I love dips they've become my main push exercise these days

and in other news I think I'm a few steps away from being able to do a one arm chin up, I was able to do a 6 second negative down with both arms yesterday :D
 

jman

Expert Member
Joined
May 9, 2014
Messages
2,508
and in other news I think I'm a few steps away from being able to do a one arm chin up, I was able to do a 6 second negative down with both arms yesterday :D

That's awesome. So you started by doing the negative movement? I must try that
 

rayven_king

Expert Member
Joined
Nov 1, 2012
Messages
1,682
That's awesome. So you started by doing the negative movement? I must try that

I started with weighted pull ups I got to about 60% of my bodyweight, before that it felt like my arm was just gonna get yanked off its socket, I'm now doing a combination of negatives, band assisted pulls and counter weight

[video=youtube;1Iy21gXPWAY]https://www.youtube.com/watch?v=1Iy21gXPWAY[/video]

here's a very good video on the counter weight method
[video=youtube;Nj1NvN7Te_s]https://www.youtube.com/watch?v=Nj1NvN7Te_s[/video ]
 

abudabi

Expert Member
Joined
Aug 7, 2007
Messages
4,301
I'm a super circuiter at the gym and my main goal was to loose weight. I'm within a kg of where I want to be so happy with the results it's given me.. now I want to start additional 5x5 stronglifts on my non-gym days as I like the defined look the circuit has given me. (Will still have current gym days so the wife can do her circuit)

I've conned :D a guy at work (he's a runner so relatively fit and he's done weights before) to do it with me. I would like to try IF from leangains at the same time although I have some questions:

From here : http://www.leangains.com/2010/04/leangains-guide.html

Fasted training

Training is initiated on an empty stomach and after ingestion of 10 g BCAA or similar amino acid mixture.

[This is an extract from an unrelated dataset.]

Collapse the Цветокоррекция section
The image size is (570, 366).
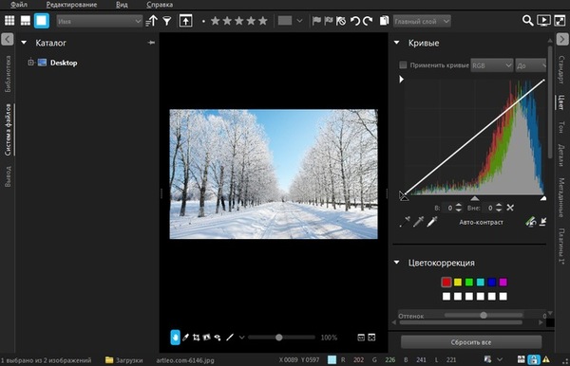pos(396,263)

This "pre-workout" meal is not counted towards the feeding phase. Technically, training is not completely fasted - that would be detrimental. The pre-workout protein intake, with its stimulatory effect on protein synthesis and metabolism, is a crucial compromise to optimize results. The 8-hour feeding phase starts with the post-workout meal.

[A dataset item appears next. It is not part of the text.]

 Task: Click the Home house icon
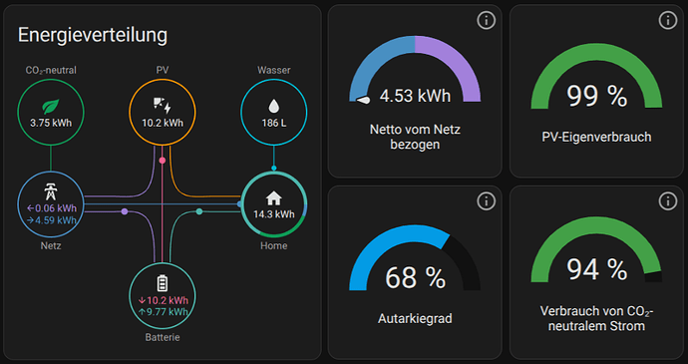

But further down the page he mentions fasting schedules that have 1 and even 2 pre-workout meals (20%-25% of daily calorie). So surely that interrupts your 16 hour pre-workout fasting period?

One pre-workout meal

12-1 PM or around lunch/noon: Pre-workout meal. Approximately 20-25% of daily total calorie intake.
3-4 PM: Training should happen a few hours after the pre-workout meal.
4-5 PM: Post-workout meal (largest meal).
8-9 PM: Last meal before the fast.


Two pre-workout meals

12-1 PM or around lunch/noon: Meal one. Approximately 20-25% of daily total calorie intake.
4-5 PM: Pre-workout meal. Roughly equal to the first meal.
8-9 PM: Post-workout meal (largest meal).